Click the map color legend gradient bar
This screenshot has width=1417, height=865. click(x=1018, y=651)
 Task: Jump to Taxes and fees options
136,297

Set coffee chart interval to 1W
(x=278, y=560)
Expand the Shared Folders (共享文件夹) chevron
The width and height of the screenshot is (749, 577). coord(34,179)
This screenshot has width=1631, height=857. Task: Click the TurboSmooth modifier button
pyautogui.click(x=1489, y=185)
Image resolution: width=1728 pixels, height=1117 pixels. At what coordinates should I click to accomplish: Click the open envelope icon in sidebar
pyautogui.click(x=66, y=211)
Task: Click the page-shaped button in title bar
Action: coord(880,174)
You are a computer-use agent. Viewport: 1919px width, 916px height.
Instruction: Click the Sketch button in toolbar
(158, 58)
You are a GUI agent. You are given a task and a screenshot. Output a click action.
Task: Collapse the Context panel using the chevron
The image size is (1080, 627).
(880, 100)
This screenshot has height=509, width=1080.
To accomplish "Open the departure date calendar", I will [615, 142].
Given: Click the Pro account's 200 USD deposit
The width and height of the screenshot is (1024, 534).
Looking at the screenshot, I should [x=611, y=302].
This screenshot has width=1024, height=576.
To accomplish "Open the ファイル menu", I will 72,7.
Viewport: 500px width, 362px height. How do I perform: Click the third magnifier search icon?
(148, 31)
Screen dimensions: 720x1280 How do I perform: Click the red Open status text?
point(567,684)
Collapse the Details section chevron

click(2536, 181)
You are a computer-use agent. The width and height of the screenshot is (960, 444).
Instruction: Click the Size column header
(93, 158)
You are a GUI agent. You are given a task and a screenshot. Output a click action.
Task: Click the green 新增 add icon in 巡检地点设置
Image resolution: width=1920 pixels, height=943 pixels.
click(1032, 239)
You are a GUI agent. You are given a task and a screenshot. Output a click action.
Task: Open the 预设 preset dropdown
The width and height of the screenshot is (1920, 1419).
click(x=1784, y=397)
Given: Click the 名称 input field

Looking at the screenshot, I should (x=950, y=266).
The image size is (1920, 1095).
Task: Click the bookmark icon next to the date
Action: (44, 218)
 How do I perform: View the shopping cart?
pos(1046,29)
= = =
Copy out the listing verbatim, starting with the line that contains "This screenshot has width=1631, height=857." and continuing through the final line of the listing.

▶ [FINISHED EXERCISE]:
This screenshot has width=1631, height=857. Task: Click the TurboSmooth modifier button
pyautogui.click(x=1489, y=185)
Image resolution: width=1728 pixels, height=1117 pixels. At what coordinates should I click to accomplish: Click the open envelope icon in sidebar
pyautogui.click(x=66, y=211)
Task: Click the page-shaped button in title bar
Action: coord(880,174)
You are a computer-use agent. Viewport: 1919px width, 916px height.
Instruction: Click the Sketch button in toolbar
(158, 58)
You are a GUI agent. You are given a task and a screenshot. Output a click action.
Task: Collapse the Context panel using the chevron
The image size is (1080, 627).
(880, 100)
This screenshot has height=509, width=1080.
To accomplish "Open the departure date calendar", I will [615, 142].
Given: Click the Pro account's 200 USD deposit
The width and height of the screenshot is (1024, 534).
Looking at the screenshot, I should [x=611, y=302].
This screenshot has width=1024, height=576.
To accomplish "Open the ファイル menu", I will 72,7.
Viewport: 500px width, 362px height. How do I perform: Click the third magnifier search icon?
(148, 31)
Screen dimensions: 720x1280 How do I perform: Click the red Open status text?
point(567,684)
Collapse the Details section chevron

click(2536, 181)
You are a computer-use agent. The width and height of the screenshot is (960, 444).
Instruction: Click the Size column header
(93, 158)
You are a GUI agent. You are given a task and a screenshot. Output a click action.
Task: Click the green 新增 add icon in 巡检地点设置
Image resolution: width=1920 pixels, height=943 pixels.
click(1032, 239)
You are a GUI agent. You are given a task and a screenshot. Output a click action.
Task: Open the 预设 preset dropdown
The width and height of the screenshot is (1920, 1419).
click(x=1784, y=397)
Given: Click the 名称 input field

Looking at the screenshot, I should (x=950, y=266).
The image size is (1920, 1095).
Task: Click the bookmark icon next to the date
Action: (44, 218)
 How do I perform: View the shopping cart?
pos(1046,29)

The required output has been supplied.